MMLU experiments:

This readme describes how to run ATLAS MMLU experiments like those in the Fewshot learning With Retrieval-Augmented Language Models paper. There are example scripts for running training for zeroshot, 5-shot, 5-shot-multi and full experiments in <project_root>/examples/mmlu

Getting data:

Download and preprocess the data using the preprocessing data:

DATA_DIR=path/to/data
python preprocessing/prepare_mmlu.py --output_directory ${DATA_DIR}

This script downloads, parses and creates train, validation and test files for MMLU, and saves them to ${MY_DATA_DIR}/data/mmlu_data

We consider 3 tasks (zeroshot will use the 5-shot):

5-shot: learn a model with 5 examples for each domain.
5-shot-multitask: Learn a single model using the combination of 5 examples from each domain.
full: Learn a single model using training data from MMLU's auxialluary datasets, plus the training data from 5-shot-multitask.
(for zeroshot, we can use the 5-shot multitask settting with zero training steps)
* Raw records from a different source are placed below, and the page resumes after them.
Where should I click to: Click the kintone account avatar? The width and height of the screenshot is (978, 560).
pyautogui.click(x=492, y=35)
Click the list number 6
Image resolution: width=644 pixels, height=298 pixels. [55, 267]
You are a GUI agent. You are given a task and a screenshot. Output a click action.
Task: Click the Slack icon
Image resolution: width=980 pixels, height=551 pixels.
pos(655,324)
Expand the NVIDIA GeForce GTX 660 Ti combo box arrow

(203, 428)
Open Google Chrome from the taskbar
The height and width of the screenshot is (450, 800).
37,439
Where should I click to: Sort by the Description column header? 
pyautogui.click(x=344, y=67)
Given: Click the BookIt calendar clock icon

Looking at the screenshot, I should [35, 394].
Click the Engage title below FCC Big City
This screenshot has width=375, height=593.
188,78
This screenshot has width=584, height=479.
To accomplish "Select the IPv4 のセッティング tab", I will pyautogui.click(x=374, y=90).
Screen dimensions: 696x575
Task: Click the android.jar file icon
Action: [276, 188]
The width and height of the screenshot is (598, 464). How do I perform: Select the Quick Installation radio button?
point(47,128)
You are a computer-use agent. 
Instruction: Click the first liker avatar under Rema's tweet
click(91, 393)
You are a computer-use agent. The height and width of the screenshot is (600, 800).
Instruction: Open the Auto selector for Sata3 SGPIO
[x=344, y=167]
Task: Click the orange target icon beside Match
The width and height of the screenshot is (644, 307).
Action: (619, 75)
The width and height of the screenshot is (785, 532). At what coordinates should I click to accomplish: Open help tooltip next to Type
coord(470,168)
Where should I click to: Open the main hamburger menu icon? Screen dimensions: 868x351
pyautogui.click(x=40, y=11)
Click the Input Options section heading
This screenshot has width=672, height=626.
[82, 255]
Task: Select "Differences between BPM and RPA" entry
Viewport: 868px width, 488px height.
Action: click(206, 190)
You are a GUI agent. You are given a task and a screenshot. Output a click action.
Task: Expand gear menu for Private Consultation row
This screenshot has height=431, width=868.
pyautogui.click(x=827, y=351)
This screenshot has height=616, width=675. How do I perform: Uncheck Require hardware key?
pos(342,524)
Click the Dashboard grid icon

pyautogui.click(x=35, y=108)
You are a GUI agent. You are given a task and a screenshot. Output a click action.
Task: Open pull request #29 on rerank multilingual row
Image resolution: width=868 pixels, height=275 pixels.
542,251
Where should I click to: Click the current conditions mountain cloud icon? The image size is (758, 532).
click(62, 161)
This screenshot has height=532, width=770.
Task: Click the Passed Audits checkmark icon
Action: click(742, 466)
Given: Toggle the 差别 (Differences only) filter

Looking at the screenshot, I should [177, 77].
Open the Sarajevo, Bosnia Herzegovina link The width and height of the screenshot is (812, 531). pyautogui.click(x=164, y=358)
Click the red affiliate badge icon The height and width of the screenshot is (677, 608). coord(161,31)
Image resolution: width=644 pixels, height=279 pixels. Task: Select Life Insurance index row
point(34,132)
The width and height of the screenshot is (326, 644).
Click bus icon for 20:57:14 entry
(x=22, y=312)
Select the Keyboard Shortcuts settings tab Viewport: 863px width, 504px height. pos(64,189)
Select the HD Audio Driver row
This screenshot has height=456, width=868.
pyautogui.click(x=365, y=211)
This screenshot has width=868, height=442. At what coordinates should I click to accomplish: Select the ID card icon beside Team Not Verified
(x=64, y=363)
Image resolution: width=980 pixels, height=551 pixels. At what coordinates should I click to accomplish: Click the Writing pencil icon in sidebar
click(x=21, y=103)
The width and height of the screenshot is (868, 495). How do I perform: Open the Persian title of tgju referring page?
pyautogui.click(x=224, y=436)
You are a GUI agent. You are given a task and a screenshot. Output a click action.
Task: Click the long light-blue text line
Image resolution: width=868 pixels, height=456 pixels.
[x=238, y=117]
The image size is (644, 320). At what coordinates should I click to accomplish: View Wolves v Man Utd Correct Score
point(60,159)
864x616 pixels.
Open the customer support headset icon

In each case, overall test accuracy would be the micro average over each domains' test set (as defined by the orginal authors).

The script will download the data, and create the following directory structure:

├── data.tar # original data
├── 5-shot 
│   ├── combined_test.jsonl
│   ├── combined_valid.jsonl
│   ├── individual_test
│   │   ├── {domain}.test.jsonl
│   ├── individual_train
│   │   ├── {domain}.5-shot-train.jsonl
│   └── individual_valid
│       ├── {domain}.val.jsonl
├── 5-shot-multitask 
│   ├── combined_test.jsonl
│   ├── combined_valid.jsonl
│   ├── individual_test
│   │   ├── {domain}.test.jsonl
│   ├── individual_valid
│   │   ├── {domain}.val.jsonl
│   └── train.jsonl
└── full
    ├── auxillary_valid.jsonl
    ├── combined_test.jsonl
    ├── combined_valid.jsonl
    ├── individual_test
    │   ├── {domain}.test.jsonl
    ├── individual_valid
    │   ├── {domain}.val.jsonl
    └── train.jsonl

For 5-shot, train models 5-shot/individual_train/{domain}.5-shot-train.jsonl and test on 5-shot/individual_test/{domain}.test.jsonl
For 5-shot-multitask, train models 5-shot-multitask/train.jsonl and test on 5-shot-multitask/combined_test.jsonl
For the full data task, train models full/train.jsonl and test on full/combined_test.jsonl

Running experiments:

Run the following scripts to launch training and do evaluation:

Zeroshot experiments

Run the following command to run a zeroshot (evaluation without any finetuning) experiment:

Expand to see script:

# assumes 8 nodes x 8 A100 GPUs are available
size=xxl

# downloads pretrained ATLAS-xxl
python preprocessing/download_model.py --model models/atlas/${SIZE} --output_directory ${DATA_DIR}  
# downloads a pre-built ATLAS-xxl index for wikipedia 2021
python preprocessing/download_index.py --model indices/atlas/wiki/${SIZE} --output_directory ${DATA_DIR}  

port=$(shuf -i 15000-16000 -n 1)
EVAL_FILES="${DATA_DIR}/data/mmlu_data/5-shot-multitask/combined_valid.jsonl ${DATA_DIR}/data/mmlu_data/5-shot-multitask/combined_test.jsonl"
PRETRAINED_MODEL=${DATA_DIR}/models/atlas/${size}
PRETRAINED_INDEX=${DATA_DIR}/indices/atlas/wiki/${size}
SAVE_DIR=${DATA_DIR}/experiments/
EXPERIMENT_NAME=$SLURM_JOB_ID-${size}-mmlu-zeroshot

srun python evaluate.py \
    --precision bf16 \
    --target_maxlength 16 \
    --reader_model_type google/t5-${size}-lm-adapt \
    --text_maxlength 512 \
    --model_path ${PRETRAINED_MODEL} \
    --eval_data ${EVAL_FILES} \
    --per_gpu_batch_size 1 \
    --n_context 30 --retriever_n_context 30 \
    --name ${EXPERIMENT_NAME} \
    --checkpoint_dir ${SAVE_DIR} \
    --main_port $port \
    --write_results \
    --task multiple_choice \
    --multiple_choice_train_permutations all\
    --multiple_choice_eval_permutations cyclic\
    --index_mode flat \
    --load_index_path ${PRETRAINED_INDEX}

Alternatively, if using slurm, run sbatch examples/mmlu/mmlu-zeroshot.sh. After the script has run, results will be saved to ${SAVE_DIR}/${EXPERIMENT_NAME}/combined_test-step-1.jsonl.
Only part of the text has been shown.